Caprino is a fresh six-ounce disk made of pure goat’s milk, drained for about 48 hours before it is placed in its tub. Notice the surface markings from the draining rack. Caprino is an individual cheese, not curds pumped into a tub. It is light on the tongue and creamy, not remotely fudgy or gummy, with a clean, bright, lemony flavor.
Margherita is a mixed-milk cream cheese, although CDFA won’t permit that term. (Cream cheese has to be entirely cow’s milk.) Jesse Schwartzburg, Alta Langa Fresco’s representative here, says the blend is roughly 10 percent sheep’s milk, 15 percent goat’s milk and the remainder cow’s milk, including some cow’s cream.

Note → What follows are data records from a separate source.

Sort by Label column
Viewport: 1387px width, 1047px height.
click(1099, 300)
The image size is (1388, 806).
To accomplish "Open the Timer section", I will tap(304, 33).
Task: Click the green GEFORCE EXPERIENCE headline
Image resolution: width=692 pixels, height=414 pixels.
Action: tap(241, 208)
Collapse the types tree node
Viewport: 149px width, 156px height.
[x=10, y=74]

What a luscious result. Packed in an 8-ounce tub, Margherita is so fluffy it seems whipped. It has a lovely sour-cream flavor, a buttery note and a slight tang. It spreads like frosting. Schwartzburg suggests using it on focaccia with avocado and Marash chili. I’m going to be spreading it on everything in sight. Scrape a little fresh garlic into it, slather it on levain toast and top with sliced tomatoes. Lunch is served.

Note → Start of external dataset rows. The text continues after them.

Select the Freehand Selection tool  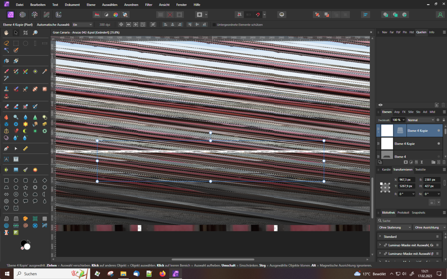pos(6,43)
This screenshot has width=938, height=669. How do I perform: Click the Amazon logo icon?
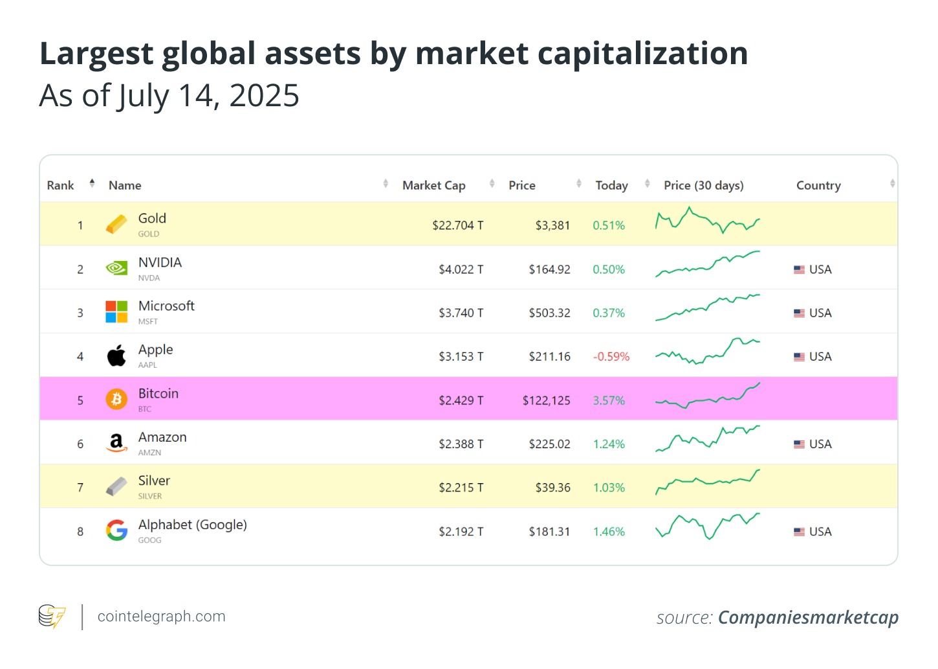116,443
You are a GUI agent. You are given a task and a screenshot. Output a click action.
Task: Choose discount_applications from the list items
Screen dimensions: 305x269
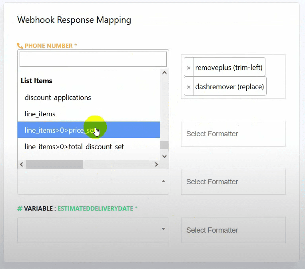point(58,98)
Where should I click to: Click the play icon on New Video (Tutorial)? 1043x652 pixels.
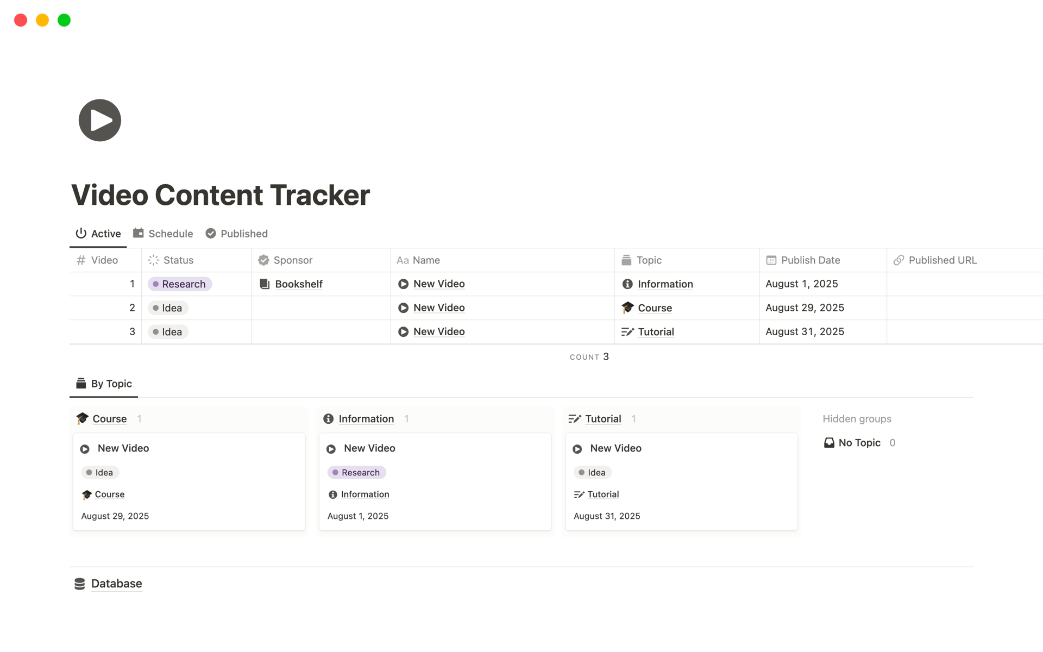click(x=578, y=448)
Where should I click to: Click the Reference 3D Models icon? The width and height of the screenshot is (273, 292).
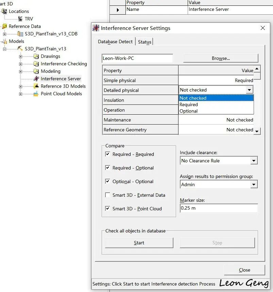[x=36, y=86]
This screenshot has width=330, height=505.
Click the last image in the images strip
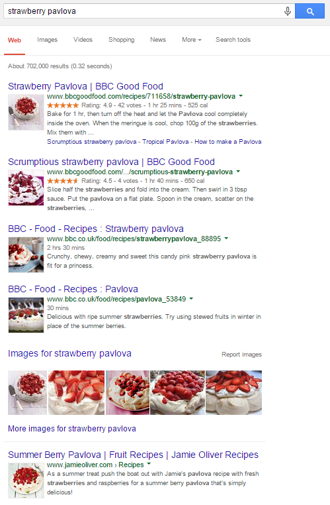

Availability will improve, but for now, look for Alta Langa Fresco Caprino and Margherita at these Northern California retailers: Franklin Bros. Market (Berkeley), Market Hall Foods (Berkeley and Oakland), Star Grocery (Berkeley), Mollie Stone’s (Greenbrae), Woodlands Market (Kentfield), Fisher’s (Larkspur), Gambrel and Co. (Redwood City), Petaluma Market (Petaluma), Rainbow Grocery (San Francisco), Staff of Life (Santa Cruz), Sunshine Foods (St. Helena), Atelier (Yountville). The Truffle Cheese Shop in Denver should have Margherita.